Could you write out the records below exactly, without omitting a line?
◇ ◇ ◇ ◇
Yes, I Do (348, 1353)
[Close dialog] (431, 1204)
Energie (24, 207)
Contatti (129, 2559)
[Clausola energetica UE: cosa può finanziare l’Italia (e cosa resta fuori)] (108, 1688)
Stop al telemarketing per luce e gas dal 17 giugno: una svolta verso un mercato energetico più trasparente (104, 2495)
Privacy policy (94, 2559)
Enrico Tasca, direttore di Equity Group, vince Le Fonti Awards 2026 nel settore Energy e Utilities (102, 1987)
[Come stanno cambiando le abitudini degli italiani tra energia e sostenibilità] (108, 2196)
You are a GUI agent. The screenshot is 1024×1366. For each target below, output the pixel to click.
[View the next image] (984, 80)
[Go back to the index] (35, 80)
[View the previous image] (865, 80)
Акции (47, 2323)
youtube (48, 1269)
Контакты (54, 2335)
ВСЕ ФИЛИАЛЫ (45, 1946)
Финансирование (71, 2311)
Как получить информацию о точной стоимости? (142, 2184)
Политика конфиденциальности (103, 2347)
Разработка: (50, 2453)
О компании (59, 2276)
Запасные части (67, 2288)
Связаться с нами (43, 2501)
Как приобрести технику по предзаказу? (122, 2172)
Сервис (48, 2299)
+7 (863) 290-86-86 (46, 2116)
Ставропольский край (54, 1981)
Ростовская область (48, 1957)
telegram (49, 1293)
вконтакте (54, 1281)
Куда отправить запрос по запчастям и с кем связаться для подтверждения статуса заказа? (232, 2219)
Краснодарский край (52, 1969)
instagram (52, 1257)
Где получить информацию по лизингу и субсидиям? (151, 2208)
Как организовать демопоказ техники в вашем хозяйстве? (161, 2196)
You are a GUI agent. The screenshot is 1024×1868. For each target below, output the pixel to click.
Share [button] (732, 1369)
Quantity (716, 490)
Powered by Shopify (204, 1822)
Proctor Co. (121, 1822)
◇ ◇ ◇ ◇
Result for this exercise ->
Yes, I Do (348, 1353)
[Close dialog] (431, 1204)
Energie (24, 207)
Contatti (129, 2559)
[Clausola energetica UE: cosa può finanziare l’Italia (e cosa resta fuori)] (108, 1688)
Stop al telemarketing per luce e gas dal 17 giugno: una svolta verso un mercato energetico più trasparente (104, 2495)
Privacy policy (94, 2559)
Enrico Tasca, direttore di Equity Group, vince Le Fonti Awards 2026 nel settore Energy e Utilities (102, 1987)
[Come stanno cambiando le abitudini degli italiani tra energia e sostenibilità] (108, 2196)
You are a GUI agent. The screenshot is 1024×1366. For each target below, output the pixel to click.
[View the next image] (984, 80)
[Go back to the index] (35, 80)
[View the previous image] (865, 80)
Акции (47, 2323)
youtube (48, 1269)
Контакты (54, 2335)
ВСЕ ФИЛИАЛЫ (45, 1946)
Финансирование (71, 2311)
Как получить информацию о точной стоимости? (142, 2184)
Политика конфиденциальности (103, 2347)
Разработка: (50, 2453)
О компании (59, 2276)
Запасные части (67, 2288)
Связаться с нами (43, 2501)
Как приобрести технику по предзаказу? (122, 2172)
Сервис (48, 2299)
+7 (863) 290-86-86 (46, 2116)
Ставропольский край (54, 1981)
Ростовская область (48, 1957)
telegram (49, 1293)
вконтакте (54, 1281)
Куда отправить запрос по запчастям и с кем связаться для подтверждения статуса заказа? (232, 2219)
Краснодарский край (52, 1969)
instagram (52, 1257)
Где получить информацию по лизингу и субсидиям? (151, 2208)
Как организовать демопоказ техники в вашем хозяйстве? (161, 2196)
You are a GUI agent. The screenshot is 1024×1868. For each target below, output the pixel to click.
Share [button] (732, 1369)
Quantity (716, 490)
Powered by Shopify (204, 1822)
Proctor Co. (121, 1822)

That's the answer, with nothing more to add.